Quelques heures plus tard, au conseil de gouvernement, l’achat de 102 YF-16 est décidé. Le gouvernement n’ayant pas démissionné, faut-il en déduire que François Perin a bafoué la volonté de son parti ? Point du tout, et il s’en explique aux journalistes : Vous connaissez la décision qui a été prise cette nuit par mon parti. J’ai défendu ce point de vue devant le conseil de gouvernement. Le Premier ministre, appuyé par les autres membres du Conseil, a estimé que l’absence d’unanimité ne constitue en aucune façon un rejet de la décision qui a été prise par le gouvernement. Chacun, successivement, a défendu sa position au cours de la réunion. Le droit de veto n’existe pas dans le système gouvernemental belge. En outre, avec notre décision, le Premier ministre – suivi par le Conseil unanime – a considéré que l’absence d’unanimité n’entraîne pas la démission collective du gouvernement. Hier, mes amis politiques n’ont pas demandé que nous offrions notre démission. Ils entendent au contrairefaire avancer la construction européenne et la régionalisation.

Si le RW sort de l’aventure avec une vilaine blessure qui ne se cicatrisera jamais et entraînera finalement sa mort, François Perin, lui, peut aller de l’avant grâce aux garanties obtenues notamment quant à la régionalisation de l’eau, de l’administration et du logement.

Aujourd’hui, trois appareils sont susceptibles de remplacer les YF-16 : le F-35 américain de Lockheed Martin, l’Eurofighter du consortium européen éponyme et le Rafale français de Dassault Aviation.

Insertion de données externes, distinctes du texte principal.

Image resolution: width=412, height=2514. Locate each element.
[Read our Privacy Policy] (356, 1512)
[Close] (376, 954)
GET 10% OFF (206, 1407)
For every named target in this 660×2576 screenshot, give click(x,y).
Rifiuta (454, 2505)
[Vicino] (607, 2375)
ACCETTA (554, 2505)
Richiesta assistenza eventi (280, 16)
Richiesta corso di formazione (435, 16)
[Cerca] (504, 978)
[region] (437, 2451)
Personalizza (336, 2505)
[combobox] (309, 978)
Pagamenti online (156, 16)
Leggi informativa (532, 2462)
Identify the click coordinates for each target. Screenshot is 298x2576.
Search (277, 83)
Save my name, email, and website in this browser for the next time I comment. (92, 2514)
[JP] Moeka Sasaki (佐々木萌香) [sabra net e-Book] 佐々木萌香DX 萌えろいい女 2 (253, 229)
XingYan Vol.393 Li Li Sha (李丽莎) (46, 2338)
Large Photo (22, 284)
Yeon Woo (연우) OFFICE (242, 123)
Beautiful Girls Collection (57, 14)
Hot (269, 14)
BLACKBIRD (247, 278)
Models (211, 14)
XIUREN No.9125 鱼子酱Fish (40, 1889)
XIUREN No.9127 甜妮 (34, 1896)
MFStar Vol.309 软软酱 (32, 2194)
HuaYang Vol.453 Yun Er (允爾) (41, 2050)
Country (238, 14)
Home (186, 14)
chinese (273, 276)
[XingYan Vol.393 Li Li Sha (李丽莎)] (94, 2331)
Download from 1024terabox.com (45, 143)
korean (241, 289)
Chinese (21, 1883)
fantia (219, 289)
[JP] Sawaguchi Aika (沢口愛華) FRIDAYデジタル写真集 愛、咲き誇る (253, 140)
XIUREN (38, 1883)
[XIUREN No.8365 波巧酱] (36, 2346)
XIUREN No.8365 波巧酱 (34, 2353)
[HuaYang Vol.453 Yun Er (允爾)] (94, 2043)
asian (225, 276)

Mais pour le ministre de la Défense, Steven Vandeput (N-VA), seuls les deux premiers candidats ont répondu à l’appel d’offres dans le délai prescrit, à savoir le 7 septembre.

Du côté francophone, on voit là la volonté flamande d’écarter, pour la seconde fois, le candidat français. Et ce sentiment se confirme lorsque, face aux 20 milliards de compensations offertes par la France à la Belgique, le ministre déclare : C’est trop beau pour être vrai !

L’ancien patron de la base de Florennes, le colonel Luc Gennart, dont on se souvient du réquisitoire violent qu’il avait fait contre la flamandisation de l’armée, adopte un point de vue assez curieux. S’il rappelle que notre coopération avec les armées françaises est depuis plus de deux décennies parmi les plus intenses que nous puissions avoir avec des partenaires européens et que le groupe Dassault Aviation est déjà fortement implanté en Belgique depuis plus de 50 ans dans un réseau de 800 entreprises partenaires, il se pose toutefois la question quant à la sécurité juridique de l’offre française : Imaginons un seul instant la réaction de Paris à la situation inverse : un pays tiers faisant la même offre en dehors du cadre strict d’un marché stratégique majeur…

La question que Luc Gennart n’aborde pas est celle de savoir si le choix final qui sera opéré sera équilibré ou s’il favorisera nettement une région par rapport à l’autre. Sur ce point, les ministres de son propre parti – le MR – devront se montrer particulièrement vigilants…

(1) Derniers ouvrages parus : « François Perin – Biographie », Editions Le Cri, 2015, et « Un Testament wallon – Les vérités dérangeantes », Mon Petit Editeur, 2016.